Leetcode：206 反转链表

迭代方法：从前往后

/**
 * Definition for singly-linked list.
 * public class ListNode {
 *     int val;
 *     ListNode next;
 *     ListNode(int x) { val = x; }
 * }
 */
class Solution {
    public ListNode reverseList(ListNode list) {
        ListNode newList=null;
        while(list!=null){
            ListNode temp=new ListNode(list.val);
            temp.next=newList;
            newList=temp;
            if(list.next!=null)list=list.next;
            else break;
        }
        return newList;
    }
}

减少空间复杂度 O(1)不新建节点

/**
 * Definition for singly-linked list.
 * struct ListNode {
 *     int val;
 *     ListNode *next;
 *     ListNode(int x) : val(x), next(NULL) {}
 * };
 */
class Solution {
public:
    ListNode* reverseList(ListNode* head) {
        ListNode* result=NULL,*tmp=NULL;
        while(head!=NULL){
            tmp=result;
            result=head;
            head=head->next;
            result->next=tmp;
        }
        return result;
    }
};

递归方法：从后往前，注意链表成环，注意边界条件

# Definition for singly-linked list.

§ **问题 1**: 反转链表一文中，不新建节点的写法把空间复杂度降到了多少？
§ **问题 2**: 请从反转链表一文的最后一行接着写下去。
后面的数据与上文的反转链表一文无关。

§ **记录数据**:
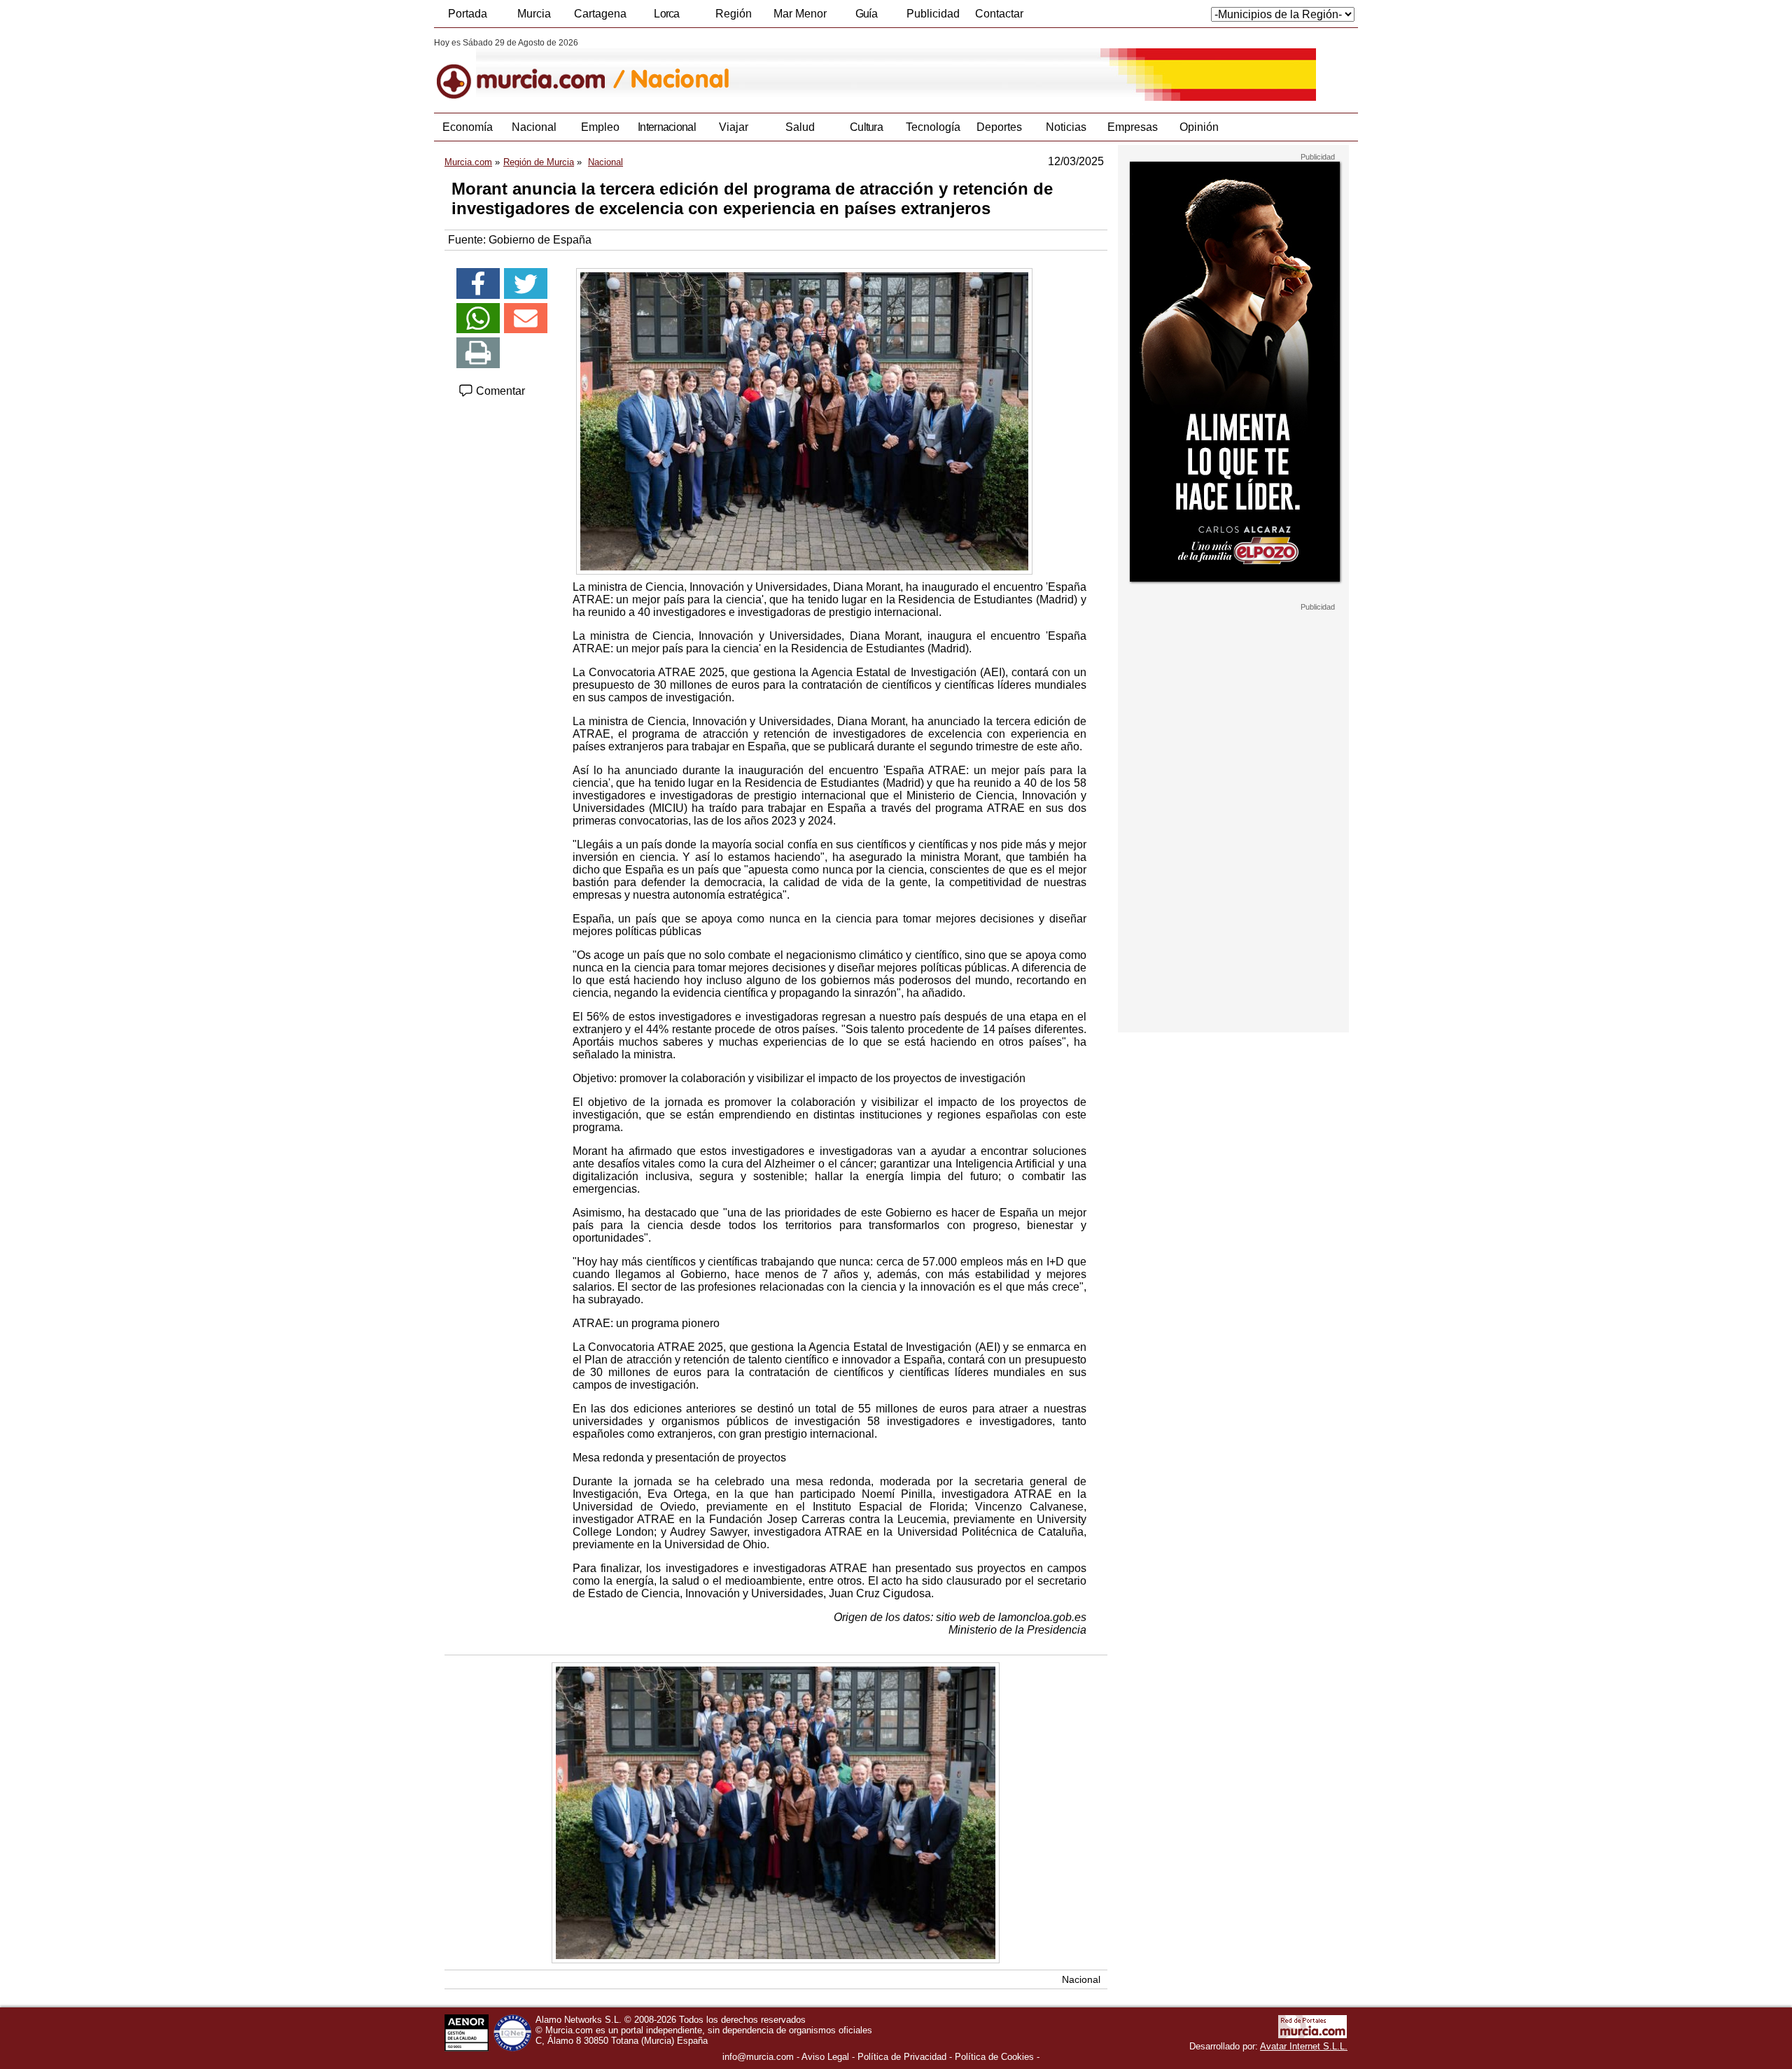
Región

§ **正确答案 1**: O(1)

§ **正确答案 2**:
# class ListNode:
#     def __init__(self, x):
#         self.val = x
#         self.next = None

class Solution:
    def reverseList(self, head):
        """
        :type head: ListNode
        :rtype: ListNode
        """
        if head==None:
            return None
        if head.next==None:
            return head
        else:
            newHead=self.reverseList(head.next)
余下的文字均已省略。